February 10, 2010
医療用診断機器大手の米ウェルチ・アレン(Welch Allyn)は、シンガポールの研究・開発(R&D)センターを拡張し、都心部のケッペルタワーから南部アレクサンドラ・テクノパークに移転しました。敷地面積8300平方フィート(約747平方メートル)の新施設にて、アジア・新興市場向けにデジタル技術を活用した次世代医療機器の開発に本格的に着手します。

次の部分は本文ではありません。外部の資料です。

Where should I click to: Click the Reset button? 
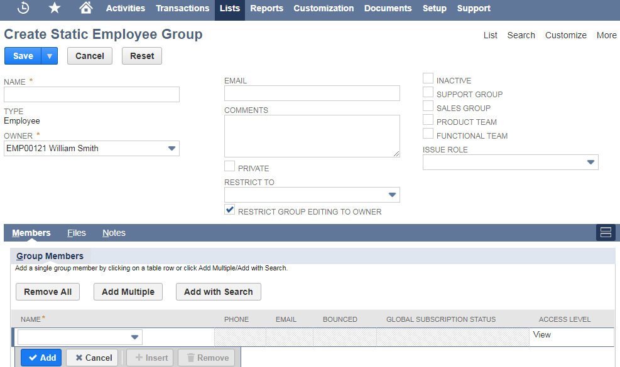click(141, 56)
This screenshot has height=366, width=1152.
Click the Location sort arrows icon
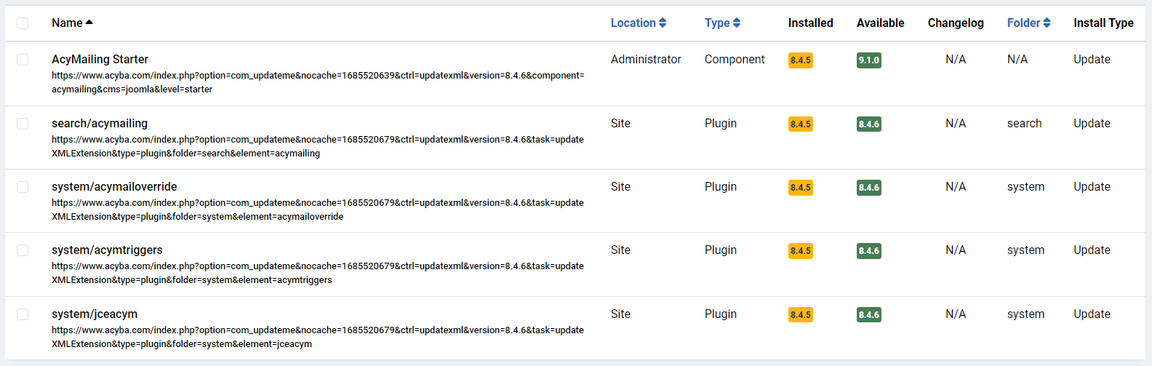(x=663, y=23)
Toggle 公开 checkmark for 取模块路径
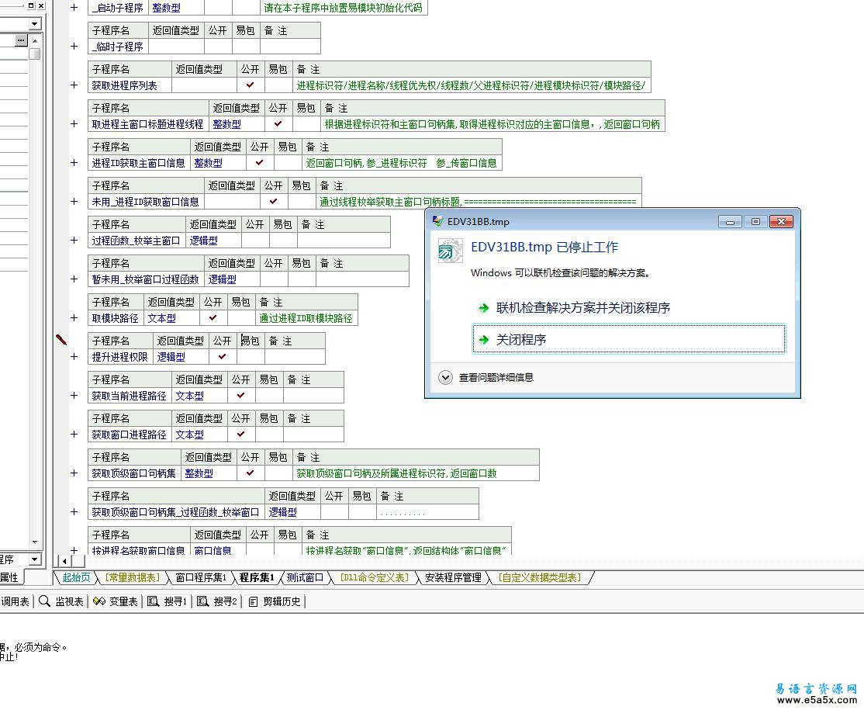This screenshot has width=864, height=710. tap(213, 318)
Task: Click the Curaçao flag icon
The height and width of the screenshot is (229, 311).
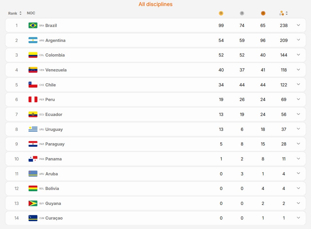Action: (x=33, y=218)
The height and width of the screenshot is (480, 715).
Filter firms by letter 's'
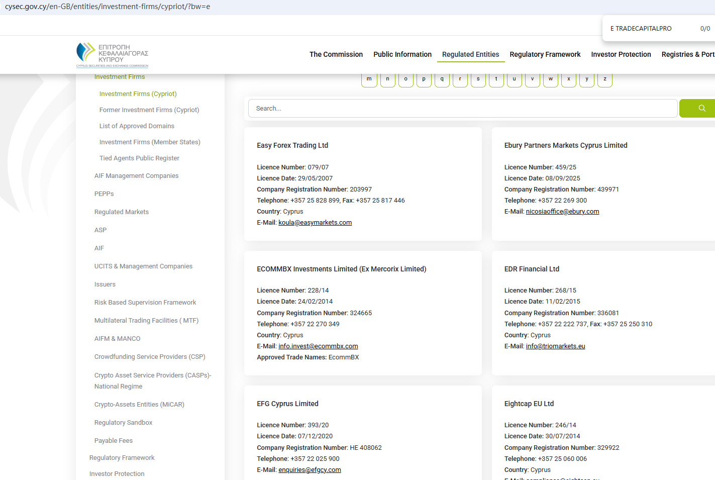[x=478, y=79]
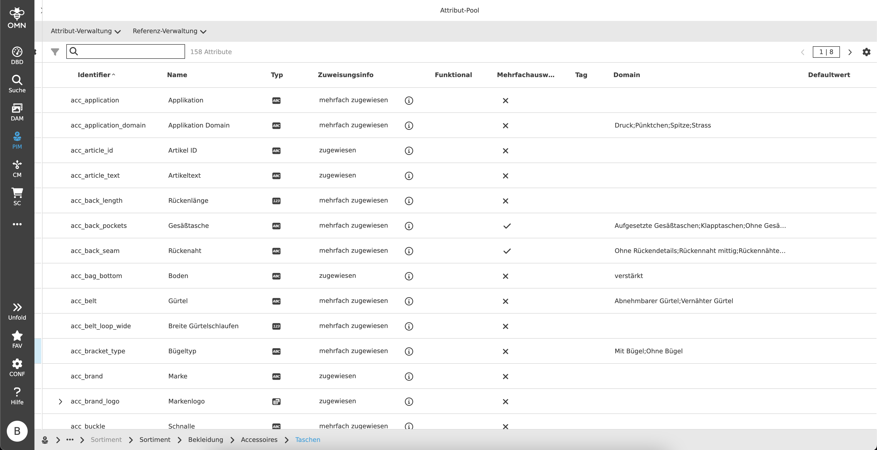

同社のジュリー・シャイマー社長兼CEOは、「R&Dセンターの拡張・移転は、我々のアジア地域への強いコミットメントの表れ。シンガポールという世界でも有数のバイオメディカルハブで、革新的かつ最新技術を用いた製品を引き続き開発し、最前線で働く世界中の医療関係者のニーズを満たしていく」と述べています。
同社は「シンガポール発」となる製品の設計・開発に力を入れており、1月25-28日にドバイで開催された「アラブ・ヘルス・トレードショー」で、シンガポールで開発した携帯型心電計「CP-50」を出展しました。今年は新たに2つのプロジェクトに着手する予定です。2004年にR&Dセンターを設立以来、研究開発に投じた資金は約7億6800万円(1200万SGD)。そのうち約3億8400万円(600万SGD)は最近3年間のものです。
事業全体に占める10%弱のアジアの割合は今後5年間で25%まで伸びると見込んでいます。